Er is ook een ander, veel leuker, bruggetje te slaan tussen PSG – Man City en NEC, namelijk de 1-0 van PSG. Het doelpunt van Marquinhos was een exacte kopie van het doelpunt dat onze eigen Édgar Barreto scoorde tegen Jong Ajax. Is je leven door deze informatie veranderd? Waarschijnlijk niet, maar leuk is het wel.

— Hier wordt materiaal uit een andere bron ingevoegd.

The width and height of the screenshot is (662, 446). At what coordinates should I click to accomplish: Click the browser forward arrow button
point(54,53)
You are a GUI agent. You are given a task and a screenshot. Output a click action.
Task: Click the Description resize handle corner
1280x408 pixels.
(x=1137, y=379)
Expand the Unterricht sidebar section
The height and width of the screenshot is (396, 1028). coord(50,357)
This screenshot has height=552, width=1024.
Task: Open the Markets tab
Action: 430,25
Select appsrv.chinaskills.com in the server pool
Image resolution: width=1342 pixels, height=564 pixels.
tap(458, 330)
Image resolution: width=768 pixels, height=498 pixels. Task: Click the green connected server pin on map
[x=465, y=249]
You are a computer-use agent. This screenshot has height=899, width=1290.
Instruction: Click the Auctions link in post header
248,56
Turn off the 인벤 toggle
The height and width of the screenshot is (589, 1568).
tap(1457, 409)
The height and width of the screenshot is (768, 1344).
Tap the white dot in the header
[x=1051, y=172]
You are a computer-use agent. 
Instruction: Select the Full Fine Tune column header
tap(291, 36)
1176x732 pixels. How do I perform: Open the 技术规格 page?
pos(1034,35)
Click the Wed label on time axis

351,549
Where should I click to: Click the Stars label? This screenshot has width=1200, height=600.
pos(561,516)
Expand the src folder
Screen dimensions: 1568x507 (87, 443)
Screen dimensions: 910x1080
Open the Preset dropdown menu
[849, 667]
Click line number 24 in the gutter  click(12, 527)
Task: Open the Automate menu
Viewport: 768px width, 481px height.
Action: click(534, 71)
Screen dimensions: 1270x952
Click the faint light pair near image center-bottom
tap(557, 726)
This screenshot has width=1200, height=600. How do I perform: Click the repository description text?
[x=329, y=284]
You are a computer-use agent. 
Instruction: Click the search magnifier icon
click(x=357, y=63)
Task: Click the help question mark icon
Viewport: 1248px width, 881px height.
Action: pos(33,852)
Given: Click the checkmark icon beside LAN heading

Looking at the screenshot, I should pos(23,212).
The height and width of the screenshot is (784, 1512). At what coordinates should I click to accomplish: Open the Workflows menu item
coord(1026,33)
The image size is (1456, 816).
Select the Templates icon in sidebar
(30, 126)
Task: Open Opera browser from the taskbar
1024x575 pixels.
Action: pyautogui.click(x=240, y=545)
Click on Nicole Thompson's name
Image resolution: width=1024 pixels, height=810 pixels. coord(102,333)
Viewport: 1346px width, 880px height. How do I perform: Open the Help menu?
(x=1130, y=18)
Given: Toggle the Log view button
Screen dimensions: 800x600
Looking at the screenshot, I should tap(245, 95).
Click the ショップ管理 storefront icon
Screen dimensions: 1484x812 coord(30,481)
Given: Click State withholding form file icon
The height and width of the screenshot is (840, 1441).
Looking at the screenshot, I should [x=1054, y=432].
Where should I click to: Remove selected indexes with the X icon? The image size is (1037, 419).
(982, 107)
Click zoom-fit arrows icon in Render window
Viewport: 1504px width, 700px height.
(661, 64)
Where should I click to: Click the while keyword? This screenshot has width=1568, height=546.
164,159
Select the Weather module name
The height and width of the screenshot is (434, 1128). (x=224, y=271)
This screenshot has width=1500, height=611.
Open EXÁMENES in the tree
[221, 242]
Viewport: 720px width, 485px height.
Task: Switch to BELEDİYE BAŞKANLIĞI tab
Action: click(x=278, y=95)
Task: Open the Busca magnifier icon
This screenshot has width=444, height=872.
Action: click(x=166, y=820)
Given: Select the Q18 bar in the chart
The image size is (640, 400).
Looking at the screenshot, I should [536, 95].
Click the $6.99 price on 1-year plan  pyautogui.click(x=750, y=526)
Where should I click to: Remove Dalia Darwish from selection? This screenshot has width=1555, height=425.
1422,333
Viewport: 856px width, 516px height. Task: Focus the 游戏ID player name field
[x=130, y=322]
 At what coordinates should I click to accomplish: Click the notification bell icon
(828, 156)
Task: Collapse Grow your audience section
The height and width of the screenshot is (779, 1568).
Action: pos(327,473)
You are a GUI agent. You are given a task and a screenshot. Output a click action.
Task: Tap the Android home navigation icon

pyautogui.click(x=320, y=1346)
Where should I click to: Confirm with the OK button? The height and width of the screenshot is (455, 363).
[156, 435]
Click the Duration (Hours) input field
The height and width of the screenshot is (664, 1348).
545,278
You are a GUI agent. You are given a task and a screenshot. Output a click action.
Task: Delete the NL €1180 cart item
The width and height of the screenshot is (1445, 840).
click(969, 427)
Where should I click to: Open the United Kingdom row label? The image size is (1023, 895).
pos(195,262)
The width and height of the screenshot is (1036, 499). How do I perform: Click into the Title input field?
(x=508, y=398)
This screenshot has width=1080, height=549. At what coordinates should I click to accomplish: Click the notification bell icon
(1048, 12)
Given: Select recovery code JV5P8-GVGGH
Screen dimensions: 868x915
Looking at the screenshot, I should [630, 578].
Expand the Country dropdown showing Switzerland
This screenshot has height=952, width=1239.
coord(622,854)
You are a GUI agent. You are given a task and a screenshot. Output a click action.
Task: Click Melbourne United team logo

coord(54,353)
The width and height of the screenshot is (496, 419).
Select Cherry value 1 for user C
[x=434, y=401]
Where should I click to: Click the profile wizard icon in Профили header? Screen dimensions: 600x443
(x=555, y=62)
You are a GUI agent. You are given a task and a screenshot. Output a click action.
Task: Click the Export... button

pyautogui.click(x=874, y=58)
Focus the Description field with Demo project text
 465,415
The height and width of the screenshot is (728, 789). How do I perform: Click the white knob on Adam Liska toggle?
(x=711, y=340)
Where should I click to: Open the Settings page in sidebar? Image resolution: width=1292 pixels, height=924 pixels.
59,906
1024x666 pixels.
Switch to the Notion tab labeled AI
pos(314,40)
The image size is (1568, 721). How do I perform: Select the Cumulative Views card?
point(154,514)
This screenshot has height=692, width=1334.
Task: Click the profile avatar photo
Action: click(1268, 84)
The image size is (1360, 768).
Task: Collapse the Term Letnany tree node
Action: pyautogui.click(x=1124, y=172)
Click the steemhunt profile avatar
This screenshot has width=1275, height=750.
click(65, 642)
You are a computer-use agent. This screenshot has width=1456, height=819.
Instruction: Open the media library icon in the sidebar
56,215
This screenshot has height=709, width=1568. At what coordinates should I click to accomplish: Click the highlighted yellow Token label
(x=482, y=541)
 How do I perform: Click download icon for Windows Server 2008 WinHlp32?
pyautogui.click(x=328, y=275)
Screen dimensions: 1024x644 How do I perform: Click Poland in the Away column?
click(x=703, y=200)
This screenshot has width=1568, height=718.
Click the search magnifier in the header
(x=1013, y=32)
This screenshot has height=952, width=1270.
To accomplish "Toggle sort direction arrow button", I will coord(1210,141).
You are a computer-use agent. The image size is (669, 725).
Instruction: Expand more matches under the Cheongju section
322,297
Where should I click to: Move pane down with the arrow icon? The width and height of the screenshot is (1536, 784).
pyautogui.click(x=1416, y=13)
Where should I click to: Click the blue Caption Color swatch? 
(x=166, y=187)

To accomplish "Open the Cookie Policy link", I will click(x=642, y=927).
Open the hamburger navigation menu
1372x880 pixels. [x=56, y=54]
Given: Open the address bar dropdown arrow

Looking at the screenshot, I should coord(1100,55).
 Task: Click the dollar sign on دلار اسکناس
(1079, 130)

Weer even terug naar de walging. Zeker Manchester City is van oorsprong een mooie voetbalclub in de Engelse en Europese traditie. In Europa zijn clubs diep geworteld in een regio, stad of zelfs stadsdeel. De liefde voor de club steeds ontvangen van de vorige generatie. Beide clubs en een heleboel andere mooie clubs in Europa, zijn inmiddels in handen van lieden waar in plaats van clubliefde, dollars of euro’s door de aderen stromen, we kennen het verhaal. De enorme ophef over de Superleague in Engeland was dan ook best opmerkelijk omdat juist daar de deuren voor investeerders, maakt niet uit wie, al jaren geleden wagenwijd zijn opengezet. De stap naar de Superleague was een logisch gevolg van de ontwikkeling die met name in de Engelse Premier League volledig is omarmd, namelijk voetbal gebruiken als een onuitputtelijke geldmachine. Maar goed, kennelijk was er ook voor de Engelse fans nog een grens die niet overschreden mocht worden. En dat is het goede nieuws aan de ineenstorting van de Superleague.